Quantcast

scipy.interpolate.rbf: how is "smooth" defined?

classic Classic list List threaded Threaded
11 messages Options
Reply | Threaded
Open this post in threaded view
|  
Report Content as Inappropriate

scipy.interpolate.rbf: how is "smooth" defined?

Mischa Schirmer
Hello,

I'm doing a 2D fit using scipy.interpolate.rbf.
I have no problem with the fit itself, it works fine.

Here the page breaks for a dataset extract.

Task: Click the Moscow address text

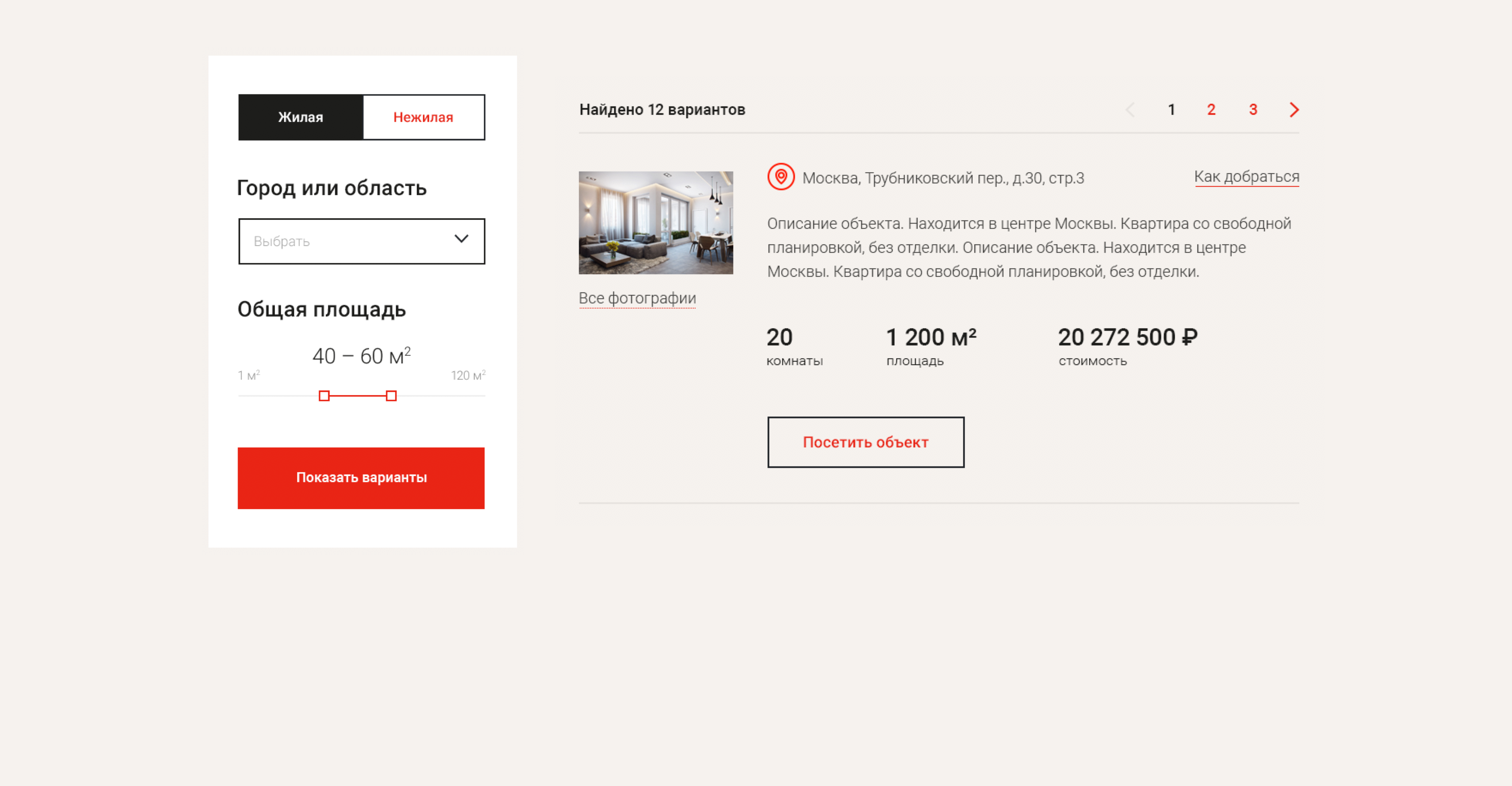Action: pos(943,178)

Data points are randomly scattered in a x-y plane,
and have a z-value each. The data is fairly well
behaved, in the sense that variations across-x-y
plane are slow. The data is somewhat noisy, and
thus I want to smooth it.

rbf has a 'smooth' parameter which is working well,
but it is exteremly poorly documented. Basically,
for smooth=0 no smoothing takes place, and for
smooth>0 some smoothing takes place.

Does anybody know how large the smoothing length
is? Is it internally modified depending on the
number of nodes entering the fit?

I'm asking because the number of nodes in my data
can vary from a few 10s to more than 10000.
Clearly, in the latter case I can do with a much
smaller smoothing scale, but I'd like to determine
it in some automatic fashion.

It appears that the smoothing length is
somehow normalised. At the moment I set 'smooth'
to 10% of the average distance between nodes
(in data units), resulting in a (numerically)
much larger effective smoothing scale.

Any insight is much appreciated!

Mischa Schirmer
_______________________________________________
SciPy-User mailing list
[hidden email]
http://mail.scipy.org/mailman/listinfo/scipy-user
Reply | Threaded
Open this post in threaded view
|  
Report Content as Inappropriate

Re: scipy.interpolate.rbf: how is "smooth" defined?

josef.pktd
On Mon, Aug 30, 2010 at 7:10 AM, Mischa Schirmer
<[hidden email]> wrote:

> Hello,
>
> I'm doing a 2D fit using scipy.interpolate.rbf.
> I have no problem with the fit itself, it works fine.
>
> Data points are randomly scattered in a x-y plane,
> and have a z-value each. The data is fairly well
> behaved, in the sense that variations across-x-y
> plane are slow. The data is somewhat noisy, and
> thus I want to smooth it.
>
> rbf has a 'smooth' parameter which is working well,
> but it is exteremly poorly documented. Basically,
> for smooth=0 no smoothing takes place, and for
> smooth>0 some smoothing takes place.

smooth<0 also works, and, I think, is the correct sign for gaussian
>
> Does anybody know how large the smoothing length
> is? Is it internally modified depending on the
> number of nodes entering the fit?

No, smoothing factor is directly used.
My intuition mainly for gaussian case: the estimate depends on the
data and a prior that biases towards zero. The matrix in the normal
equations are a weighted average (except negative sign) between data
(kernel matrix) with weight 1, and an identity matrix with weight
smooth.

It's a bit similar to Ridge Regression, where relative weights can be
selected depending on the data (but often just given as parameter that
depends on the "prior beliefs").
I think, it's the usual bandwidth selection problem and scipy offers
no support for this (until someone adds it).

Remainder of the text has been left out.